As mentioned in my post on Same-Sex Dynamics Among 19th Century Americans: A Mormon Example, Rule is writing this intro as part of a pushback against mainstream thought. Arguments still had to be made for making someone even begin to think that their wholesale condemnation of homosexuality was maybe not completely correct. Rule points to us living in a Judaic law-inspired society, which does not quite fit us, as the ancient Jewish tribes were survivalist nomads for much of their existence, and their laws were formed around the idea of surviving.

She goes from this opening chapter to a discussion of 20th century authors whose work can be interpreted as having lesbian overtones. Rule doesn't condone all of these authors and their usually cruel and prejudiced portrayals of lesbians, but she discusses their influences and the author's background. I found it all to be a helpful survey of those whose work I've either avoided, overlooked, or never heard of.

Gertrude Stein, who I've heard either criticized rather viciously, or found myself scared of after hearing her work described as "experimental," wrote in a rather readable way early on in her career, allowing fantastic quotes like, "You are so afraid of losing your moral sense that you are not willing to take it through anything more dangerous than a mud-puddle."



Rather than letting herself be bowled over to these towering or at the least extremely well-known literary figures, Rule dissects them in a cold, academic way and says things like this about Colette, author of Gigi: "If she was ever troubled about hurting herself with the image she created of a precocious and cruel schoolgirl growing into the indulged wife of an aging libertine, she does not say so."

Radclyffe Hall, Willa Cather, Vita Sackville-West, Elizabeth Bowen, Dorothy Baker, and others are covered, giving one a brief look into their background and work, making criticisms where they seem merited while giving some leeway to the pressures working against these women while they were writing.

Having even a vague idea of who more authors are is better than not, and while I will still inveigh against the bad writing of Radclyffe Hall's The Well of Loneliness, I can admit that to end your 1928 lesbian book with this is an act of bravery that makes my eyes well up:


'God,' she gasped, we believe; we have told You we believe...We have notdenied You, then rise up and defend us.

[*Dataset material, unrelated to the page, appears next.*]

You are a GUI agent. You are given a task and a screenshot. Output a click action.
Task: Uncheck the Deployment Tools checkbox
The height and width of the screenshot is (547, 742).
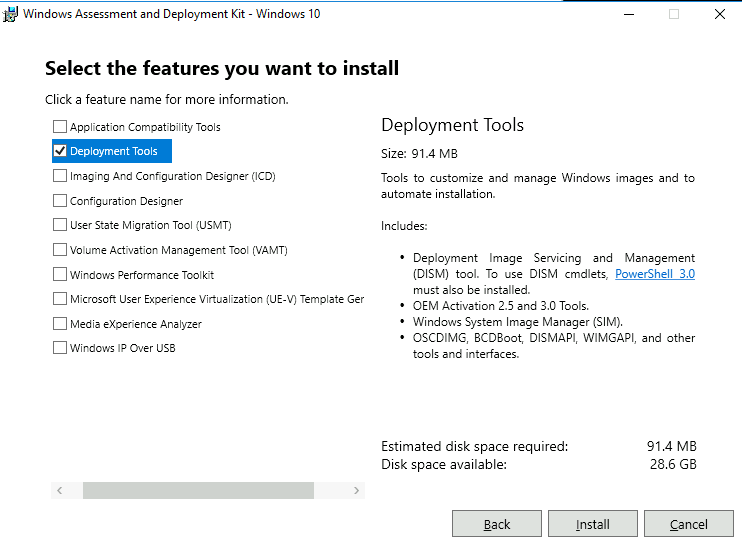pyautogui.click(x=60, y=151)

Acknowledge us, oh God, beforethe whole world. Give us also the right to our existence!'

Rule rounds out the book with a chapter on the contemporary feminist movement, i.e. what was happening in 1975, which was extremely eye-opening and made me check out Kate Millett's Sexual Politics. Much like with the feminist movement of the 19th century, our history seems to only have room for one or two names from the 1960s Second Wave. Suddenly in addition to the usual Steinem and Friedan talk, names cropped up before me like Del Martin, Jill Johnston, and the aforementioned Millett, all of whom made tremendous, sometimes controversial, contributions to the movement.

...maybe sit this one out, Jill.
 
The National Organization for Women disowned the lesbian feminist movement until it was essentially forced not to; psychiatrists fought tooth and nail to retain homosexuality in its list of mental illnesses; Del Martin spoke of "stories of isolation, despair, madness, and suicide that must be told, for in no other way can the oppression of lesbians be understood for what it is."

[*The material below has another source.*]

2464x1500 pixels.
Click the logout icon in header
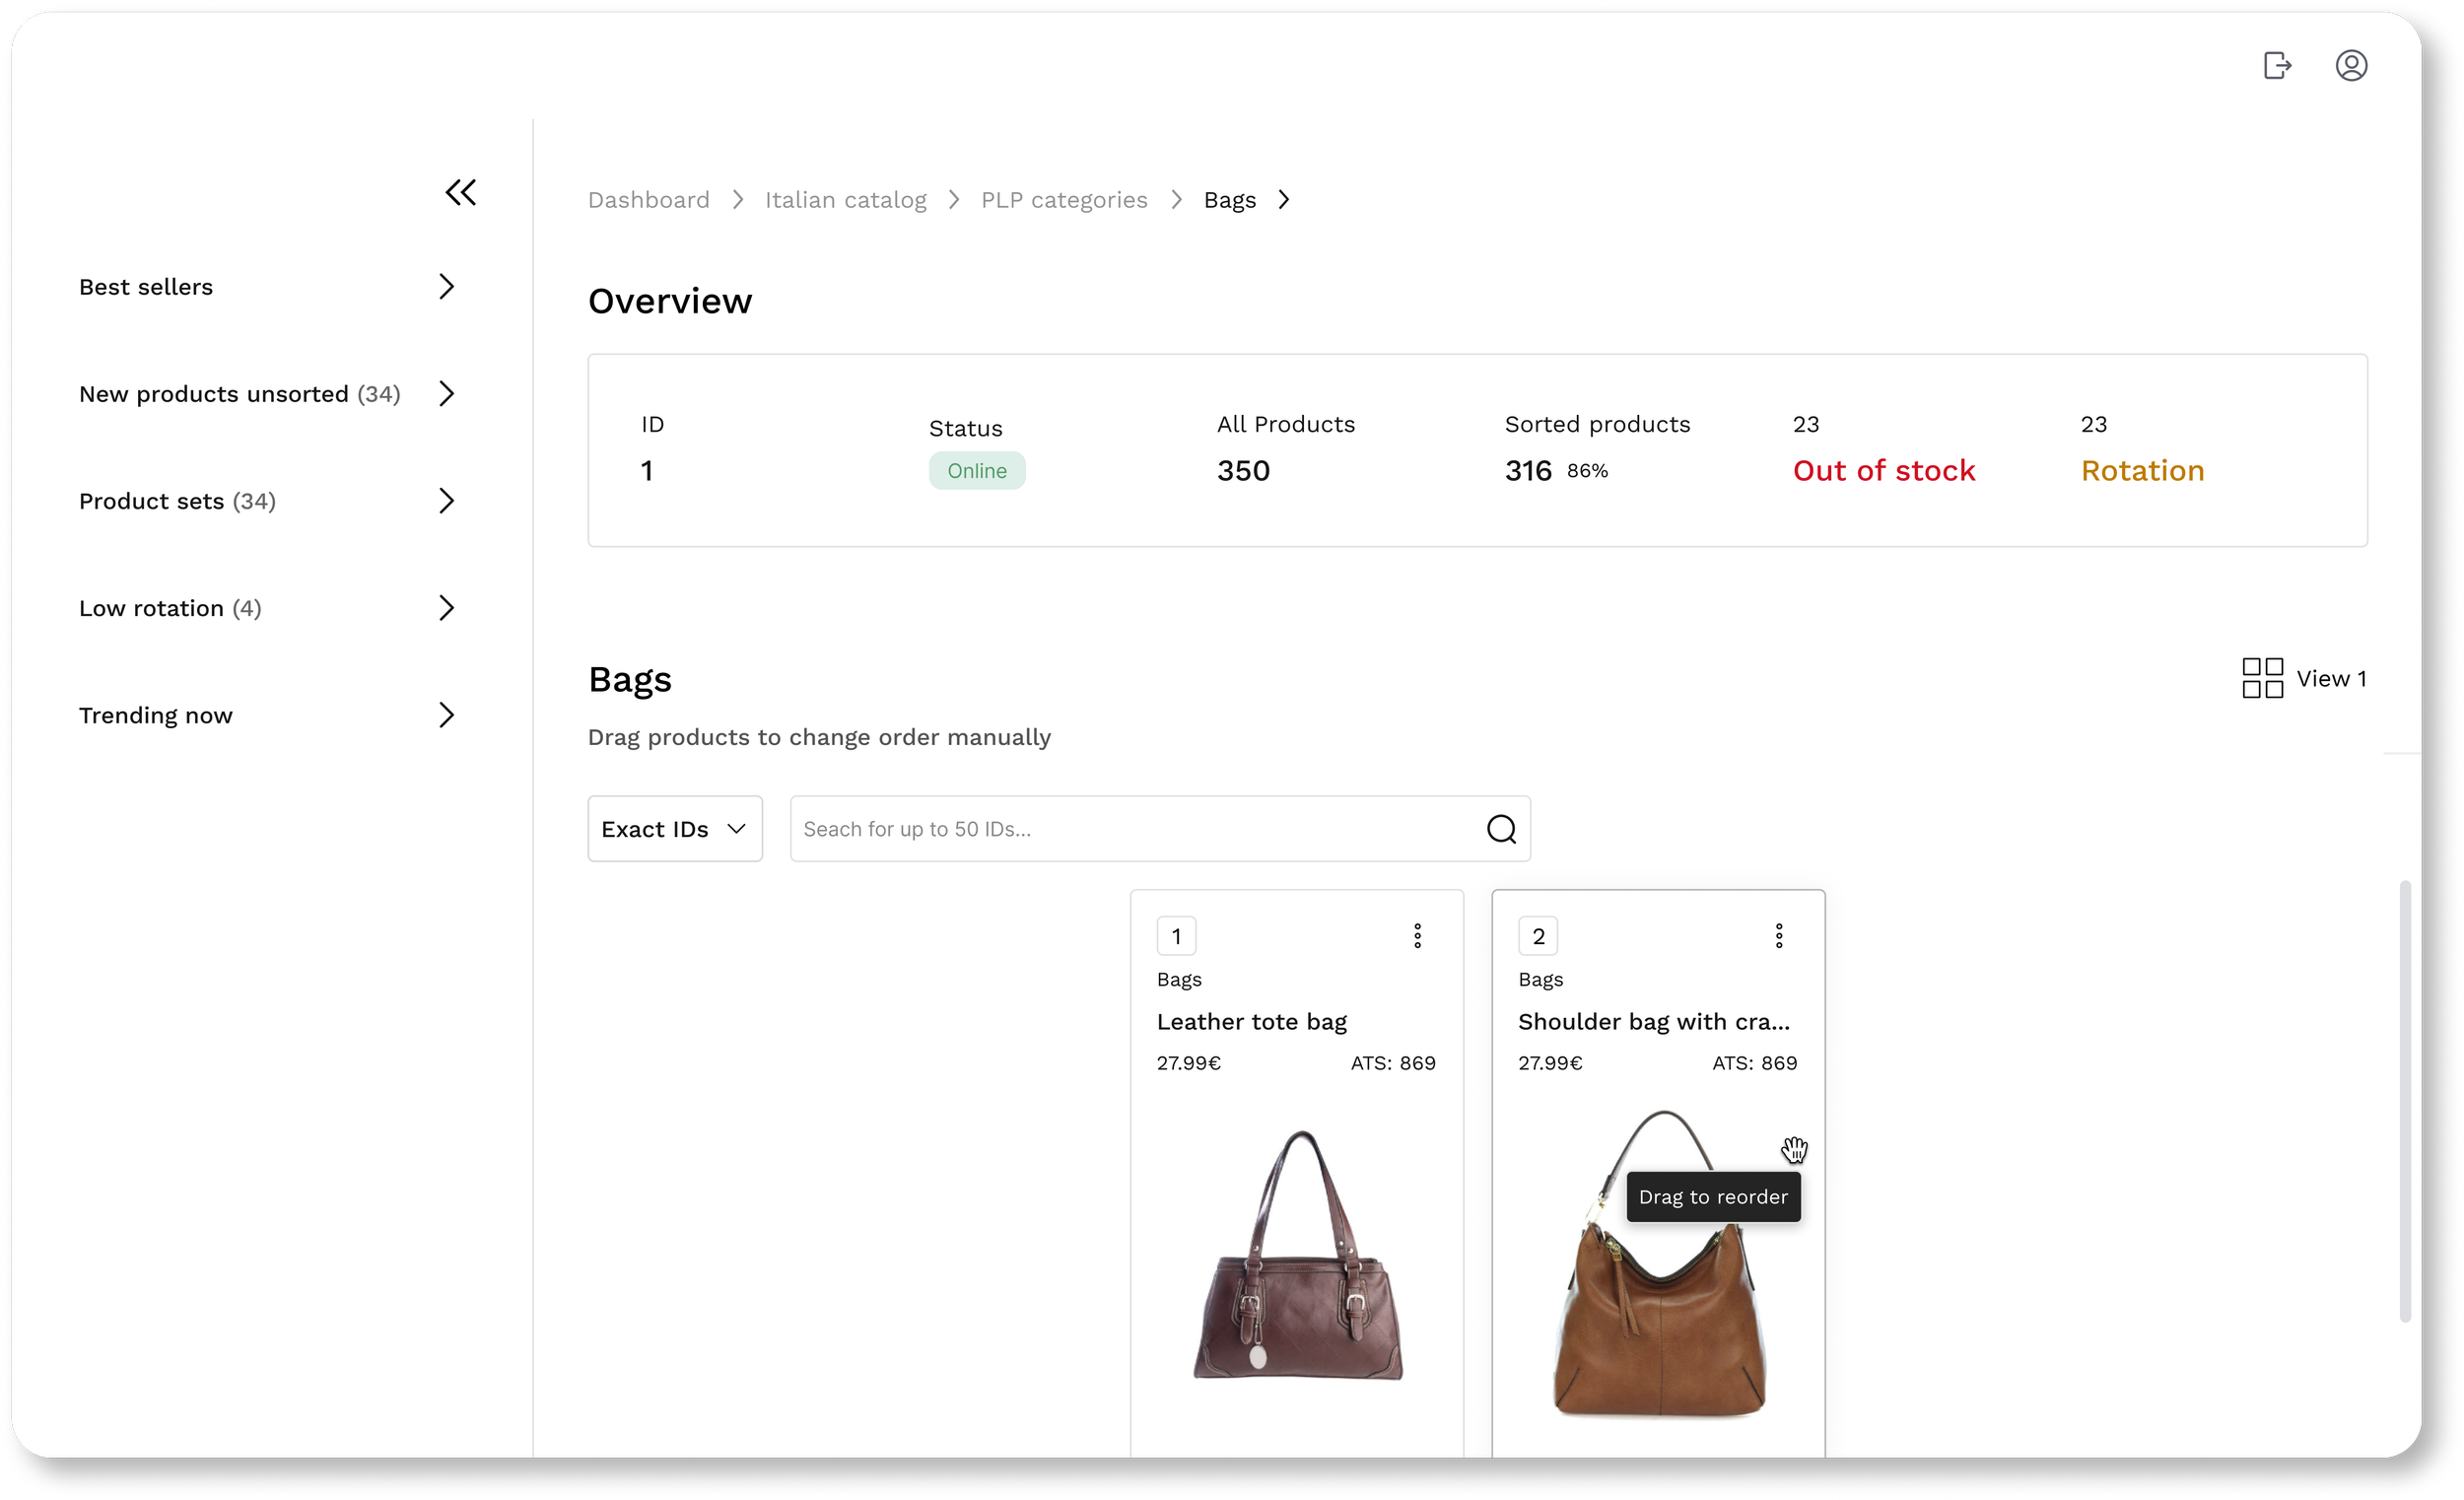point(2277,66)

The book ends with "The silence has finally been broken." Rule speaks of gay women in the 1970s taking the small but revolutionary step of speaking to close friends and family about themselves, and one cannot help but think of how those small steps grew and grew over the decades until 40 years later, in 2015, Obergefell v. Hodges was decided, and marriage equality became the law of the land. All I can feel after finishing this book is gratitude to those of the past for breaking that silence, and for starting this country on a path that has brought its citizens that much closer to true liberty.